* [Aim of the task]
Write out all the data again, exactly as shown.

* [Entries supplied]
::::::::::

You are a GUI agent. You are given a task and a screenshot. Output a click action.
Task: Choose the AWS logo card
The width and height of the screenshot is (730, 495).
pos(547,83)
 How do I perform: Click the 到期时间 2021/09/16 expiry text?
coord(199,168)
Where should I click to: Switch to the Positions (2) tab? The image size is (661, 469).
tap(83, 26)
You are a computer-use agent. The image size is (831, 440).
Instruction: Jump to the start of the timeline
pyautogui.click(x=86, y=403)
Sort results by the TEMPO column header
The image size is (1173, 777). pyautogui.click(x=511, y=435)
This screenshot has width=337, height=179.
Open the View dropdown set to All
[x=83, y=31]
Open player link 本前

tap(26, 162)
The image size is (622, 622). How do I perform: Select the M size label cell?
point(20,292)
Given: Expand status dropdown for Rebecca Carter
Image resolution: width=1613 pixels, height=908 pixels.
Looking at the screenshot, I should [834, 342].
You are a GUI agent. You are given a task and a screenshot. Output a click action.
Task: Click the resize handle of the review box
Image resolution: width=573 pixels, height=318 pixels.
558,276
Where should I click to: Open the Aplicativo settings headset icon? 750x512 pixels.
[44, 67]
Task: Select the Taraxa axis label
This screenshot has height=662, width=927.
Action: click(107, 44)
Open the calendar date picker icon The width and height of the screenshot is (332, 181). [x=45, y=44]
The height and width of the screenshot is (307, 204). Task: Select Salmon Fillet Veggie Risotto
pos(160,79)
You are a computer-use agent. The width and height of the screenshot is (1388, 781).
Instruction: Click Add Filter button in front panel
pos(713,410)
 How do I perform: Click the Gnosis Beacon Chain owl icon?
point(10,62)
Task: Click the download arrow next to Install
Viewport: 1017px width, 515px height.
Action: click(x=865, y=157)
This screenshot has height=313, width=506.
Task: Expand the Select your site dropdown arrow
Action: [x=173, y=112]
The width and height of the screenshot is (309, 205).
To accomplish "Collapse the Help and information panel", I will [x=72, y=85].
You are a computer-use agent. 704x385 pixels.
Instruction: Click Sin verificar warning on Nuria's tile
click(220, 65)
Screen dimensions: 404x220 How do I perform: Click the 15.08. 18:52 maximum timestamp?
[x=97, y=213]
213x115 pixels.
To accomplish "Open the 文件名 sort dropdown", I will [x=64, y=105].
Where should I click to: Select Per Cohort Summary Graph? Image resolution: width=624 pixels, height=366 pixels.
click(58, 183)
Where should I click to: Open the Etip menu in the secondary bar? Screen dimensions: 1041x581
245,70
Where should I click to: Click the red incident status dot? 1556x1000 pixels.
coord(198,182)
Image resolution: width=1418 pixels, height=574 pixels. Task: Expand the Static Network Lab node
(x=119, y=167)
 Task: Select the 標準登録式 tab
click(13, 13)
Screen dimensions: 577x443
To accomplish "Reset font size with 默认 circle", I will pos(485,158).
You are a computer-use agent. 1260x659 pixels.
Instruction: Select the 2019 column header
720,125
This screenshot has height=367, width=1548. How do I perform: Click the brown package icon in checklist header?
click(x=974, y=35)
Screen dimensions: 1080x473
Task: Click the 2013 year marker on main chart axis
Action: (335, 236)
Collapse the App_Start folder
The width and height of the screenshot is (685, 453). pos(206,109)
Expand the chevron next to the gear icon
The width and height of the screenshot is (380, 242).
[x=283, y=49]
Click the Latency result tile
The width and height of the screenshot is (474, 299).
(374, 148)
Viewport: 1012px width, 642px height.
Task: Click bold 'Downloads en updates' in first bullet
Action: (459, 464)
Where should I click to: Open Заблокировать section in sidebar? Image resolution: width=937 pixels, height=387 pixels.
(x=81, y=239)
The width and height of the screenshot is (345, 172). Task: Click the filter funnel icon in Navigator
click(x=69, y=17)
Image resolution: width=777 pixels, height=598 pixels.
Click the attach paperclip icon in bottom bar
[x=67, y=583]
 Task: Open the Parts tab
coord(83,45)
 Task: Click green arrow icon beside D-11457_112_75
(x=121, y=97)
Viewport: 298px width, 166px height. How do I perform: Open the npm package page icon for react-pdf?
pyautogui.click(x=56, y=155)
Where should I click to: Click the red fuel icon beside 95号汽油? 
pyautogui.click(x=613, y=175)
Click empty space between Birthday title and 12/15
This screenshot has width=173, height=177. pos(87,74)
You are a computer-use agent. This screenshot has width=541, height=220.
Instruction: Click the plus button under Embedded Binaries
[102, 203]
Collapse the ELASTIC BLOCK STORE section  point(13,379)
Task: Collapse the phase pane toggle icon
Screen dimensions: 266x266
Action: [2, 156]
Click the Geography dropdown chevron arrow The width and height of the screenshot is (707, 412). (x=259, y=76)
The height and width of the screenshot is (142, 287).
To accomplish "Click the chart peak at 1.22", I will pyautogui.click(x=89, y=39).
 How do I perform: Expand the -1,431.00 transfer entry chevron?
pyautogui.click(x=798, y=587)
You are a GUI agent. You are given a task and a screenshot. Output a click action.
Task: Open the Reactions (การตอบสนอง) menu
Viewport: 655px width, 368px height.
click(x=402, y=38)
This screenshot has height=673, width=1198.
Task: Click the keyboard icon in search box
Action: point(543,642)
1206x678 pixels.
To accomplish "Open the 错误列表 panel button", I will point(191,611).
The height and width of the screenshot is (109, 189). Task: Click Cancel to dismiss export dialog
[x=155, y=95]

::::::::::

* [Answer to this problem]
You are a GUI agent. You are given a task and a screenshot. Output a click action.
Task: Choose the AWS logo card
The width and height of the screenshot is (730, 495).
pos(547,83)
 How do I perform: Click the 到期时间 2021/09/16 expiry text?
coord(199,168)
Where should I click to: Switch to the Positions (2) tab? The image size is (661, 469).
tap(83, 26)
You are a computer-use agent. The image size is (831, 440).
Instruction: Jump to the start of the timeline
pyautogui.click(x=86, y=403)
Sort results by the TEMPO column header
The image size is (1173, 777). pyautogui.click(x=511, y=435)
This screenshot has width=337, height=179.
Open the View dropdown set to All
[x=83, y=31]
Open player link 本前

tap(26, 162)
The image size is (622, 622). How do I perform: Select the M size label cell?
point(20,292)
Given: Expand status dropdown for Rebecca Carter
Image resolution: width=1613 pixels, height=908 pixels.
Looking at the screenshot, I should [834, 342].
You are a GUI agent. You are given a task and a screenshot. Output a click action.
Task: Click the resize handle of the review box
Image resolution: width=573 pixels, height=318 pixels.
558,276
Where should I click to: Open the Aplicativo settings headset icon? 750x512 pixels.
[44, 67]
Task: Select the Taraxa axis label
This screenshot has height=662, width=927.
Action: click(107, 44)
Open the calendar date picker icon The width and height of the screenshot is (332, 181). [x=45, y=44]
The height and width of the screenshot is (307, 204). Task: Select Salmon Fillet Veggie Risotto
pos(160,79)
You are a computer-use agent. The width and height of the screenshot is (1388, 781).
Instruction: Click Add Filter button in front panel
pos(713,410)
 How do I perform: Click the Gnosis Beacon Chain owl icon?
point(10,62)
Task: Click the download arrow next to Install
Viewport: 1017px width, 515px height.
Action: click(x=865, y=157)
This screenshot has height=313, width=506.
Task: Expand the Select your site dropdown arrow
Action: [x=173, y=112]
The width and height of the screenshot is (309, 205).
To accomplish "Collapse the Help and information panel", I will [x=72, y=85].
You are a computer-use agent. 704x385 pixels.
Instruction: Click Sin verificar warning on Nuria's tile
click(220, 65)
Screen dimensions: 404x220 How do I perform: Click the 15.08. 18:52 maximum timestamp?
[x=97, y=213]
213x115 pixels.
To accomplish "Open the 文件名 sort dropdown", I will [x=64, y=105].
Where should I click to: Select Per Cohort Summary Graph? Image resolution: width=624 pixels, height=366 pixels.
click(58, 183)
Where should I click to: Open the Etip menu in the secondary bar? Screen dimensions: 1041x581
245,70
Where should I click to: Click the red incident status dot? 1556x1000 pixels.
coord(198,182)
Image resolution: width=1418 pixels, height=574 pixels. Task: Expand the Static Network Lab node
(x=119, y=167)
 Task: Select the 標準登録式 tab
click(13, 13)
Screen dimensions: 577x443
To accomplish "Reset font size with 默认 circle", I will pos(485,158).
You are a computer-use agent. 1260x659 pixels.
Instruction: Select the 2019 column header
720,125
This screenshot has height=367, width=1548. How do I perform: Click the brown package icon in checklist header?
click(x=974, y=35)
Screen dimensions: 1080x473
Task: Click the 2013 year marker on main chart axis
Action: (335, 236)
Collapse the App_Start folder
The width and height of the screenshot is (685, 453). pos(206,109)
Expand the chevron next to the gear icon
The width and height of the screenshot is (380, 242).
[x=283, y=49]
Click the Latency result tile
The width and height of the screenshot is (474, 299).
(374, 148)
Viewport: 1012px width, 642px height.
Task: Click bold 'Downloads en updates' in first bullet
Action: (459, 464)
Where should I click to: Open Заблокировать section in sidebar? Image resolution: width=937 pixels, height=387 pixels.
(x=81, y=239)
The width and height of the screenshot is (345, 172). Task: Click the filter funnel icon in Navigator
click(x=69, y=17)
Image resolution: width=777 pixels, height=598 pixels.
Click the attach paperclip icon in bottom bar
[x=67, y=583]
 Task: Open the Parts tab
coord(83,45)
 Task: Click green arrow icon beside D-11457_112_75
(x=121, y=97)
Viewport: 298px width, 166px height. How do I perform: Open the npm package page icon for react-pdf?
pyautogui.click(x=56, y=155)
Where should I click to: Click the red fuel icon beside 95号汽油? 
pyautogui.click(x=613, y=175)
Click empty space between Birthday title and 12/15
This screenshot has width=173, height=177. pos(87,74)
You are a computer-use agent. This screenshot has width=541, height=220.
Instruction: Click the plus button under Embedded Binaries
[102, 203]
Collapse the ELASTIC BLOCK STORE section  point(13,379)
Task: Collapse the phase pane toggle icon
Screen dimensions: 266x266
Action: [2, 156]
Click the Geography dropdown chevron arrow The width and height of the screenshot is (707, 412). (x=259, y=76)
The height and width of the screenshot is (142, 287).
To accomplish "Click the chart peak at 1.22", I will pyautogui.click(x=89, y=39).
 How do I perform: Expand the -1,431.00 transfer entry chevron?
pyautogui.click(x=798, y=587)
You are a GUI agent. You are given a task and a screenshot. Output a click action.
Task: Open the Reactions (การตอบสนอง) menu
Viewport: 655px width, 368px height.
click(x=402, y=38)
This screenshot has height=673, width=1198.
Task: Click the keyboard icon in search box
Action: point(543,642)
1206x678 pixels.
To accomplish "Open the 错误列表 panel button", I will point(191,611).
The height and width of the screenshot is (109, 189). Task: Click Cancel to dismiss export dialog
[x=155, y=95]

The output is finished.